This is the first version released to CRAN.

Resumption of ICEWS updates with weekly data drops

The ICEWS project ceased updates in late 2019, but resumed again in May 2020. However, instead of daily updates for the most recent data, it switched to weekly updates for recent data. This required changes in the package.

  • The basic update for the new dataverse repo structure is documented in #54. For databases that were setup with the old daily structure, the only change that should be needed is to run query_icews("delete from null_source_files;") to remove some old references in a utility table in SQLite. For databases that were created after May 2020, everything is good.

Enhancements

  • The path finders (find_raw(), find_docs(), and find_db()) now also take and optional argument that is combined with the base path returned using base::file.path(). This makes it easier to get the full path for files within the data directories.
  • The update_icews() function gains a “plan” argument that can be used to speed up the update process, i.e. plan <- update_icews(dryrun = TRUE); update_icews(dryrun = FALSE, plan = plan) will reuse the previous plan and avoid talking to dataverse twice.

Minor fixes, etc.

  • Fix bugs in the non-standard 2017 events file; non-standard file name (“Events.2017.20200602.tab.zip”) and dates formatted like “12/1/2017” (#57).
  • Move to testthat 3rd edition. This required replacing the deprecated testthat::with_mock() with solutions from the {mockr} and {mockery} packages, which have as a result been added to Suggests. (#76)

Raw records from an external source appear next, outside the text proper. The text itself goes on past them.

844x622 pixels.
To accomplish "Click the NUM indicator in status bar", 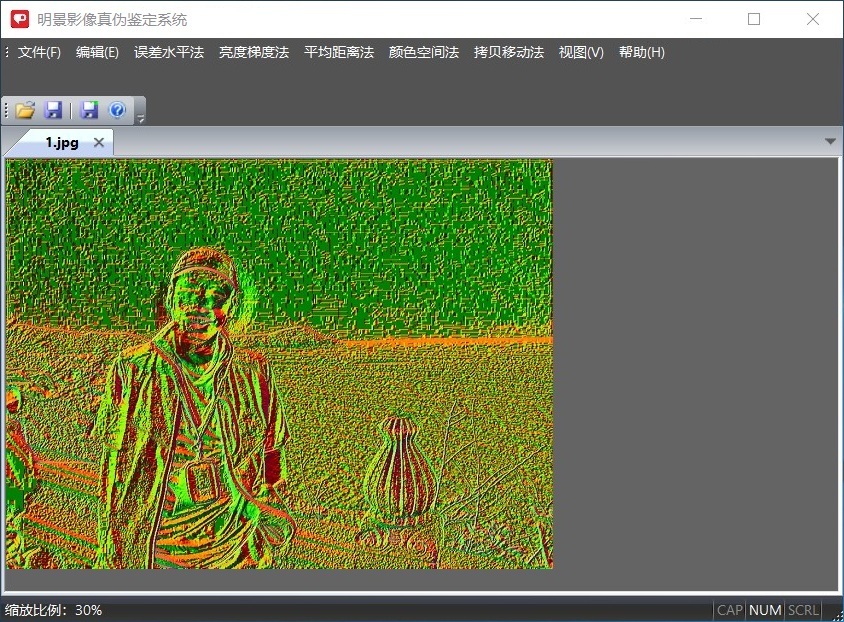I will point(765,610).
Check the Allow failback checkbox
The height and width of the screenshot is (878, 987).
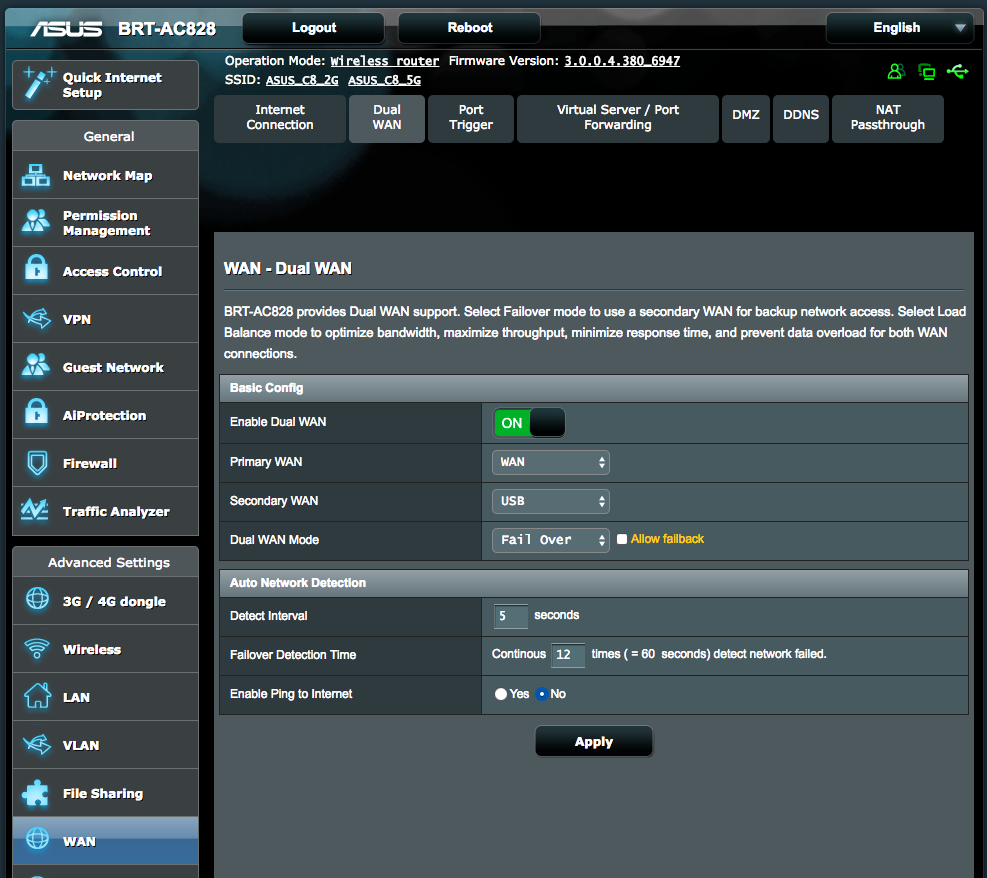coord(622,539)
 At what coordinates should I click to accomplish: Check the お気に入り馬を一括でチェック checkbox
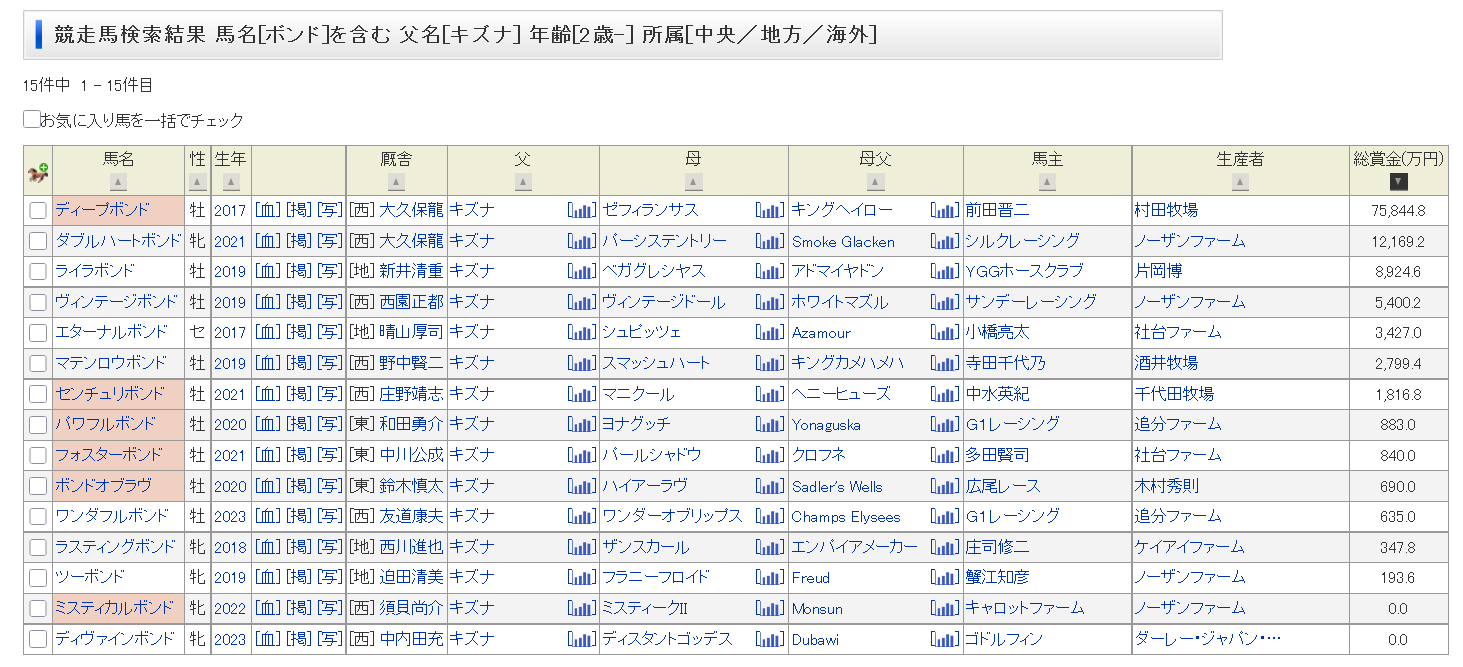click(32, 120)
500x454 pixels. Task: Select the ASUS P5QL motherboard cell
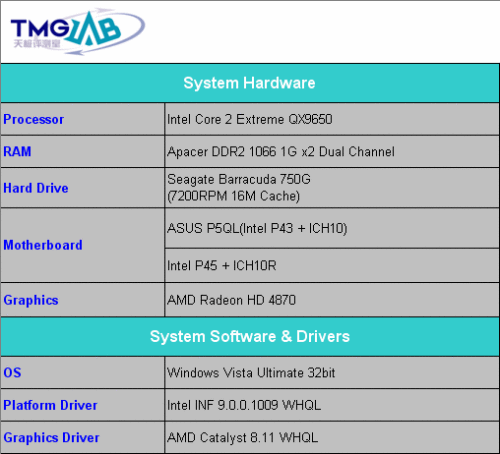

Fixes, etc. for the old daily repo structure

Some of the earlier commits in 2019, when the updates were still daily, fixed various minor issues:

  • Fix an update error due to a duplicate filename (“20190309-icews-events.zip”) on dataverse (#45). The non-unique dataverse file label is now converted to a unique local file name (see normalize_label()) by appending “part1”, “part2”, etc. as needed. This local file name is used to track state between the local downloaded files and/or database and dataverse. Download now occurs through the integer file ID instead of the file label.
  • Fix ingest file to DB problem with duplicate events (#46). A regex in write_data_to_db did not recognize a data file ending with “-1.tab” as a daily data file, and thus skipped the duplicate events check that is done for daily data files only.
  • Fix missing source files in DB state (#47). Source files that all duplicate events, i.e. no events that will end up in the “events” table, are saved in “null_source_files”. This was not being used to update the main “source_files” table on which the state is based on.
  • Fix an issue in dr_icews() that would erroneously indicate the need to sync local files and database. This was due to the internal changes in v0.2.0.

Major rewrite of the download and synchronization code, with some breaking changes.

A major non-breaking change is that the second ICEWS dataverse repository, which has been providing daily updates since November 2018, has been integrated. update_icews() will seamlessly pull/update data from both repositories.

Big changes, including breaking changes:

  • Use package options via options(x = y) and .Rprofile instead of environment variables to keep track of the data directory path and global option settings. Helper functions like setup_icews() have been adjusted accordingly.
  • Rename download_icews to download_data; the old version is still around but will be taken out at some point.
  • Rename query to query_icews to avoid ambiguity.
  • Replace sync_db with update_icews for general purpose use, and sync_db_with_files() for synchronizing the database with local data files without downloading any new ones. The update_icews() function is setup to work with the path and other options.
  • Column names in the database are always, and with raw files by default, normalized by lower-casing and replacing all spaces with underscores, e.g. “Event ID” to “event_id”. This is to make working in R and SQL with the events data easier, i.e. no need to backquote names.

Other changes/additions:

  • Add icews_to_gwcode to translate ICEWS country names to their respective Gleditsch & Ward country code.
  • Add a downloader for documentation files, download_docs. Find out in which directory the doc files are with find_docs.
  • Change read_icews to also work if a database backend is used, previously only for reading from files.
  • Change cameo_codes data to include columns for quad and penta categories.

This is the initial package version with minimal functionality for what I need. Mileage might vary.

  • Added a NEWS.md file to track changes to the package.
  • Added download functinality that will keep a local copy of the ICEWS event TSV files synchronized with dataverse, including updating outdated files.
  • Added basic database functionality that will create a database containing downloaded events; will synchronize events so that they always reflect the latest version on DVN; however still relies on local copies of the raw files.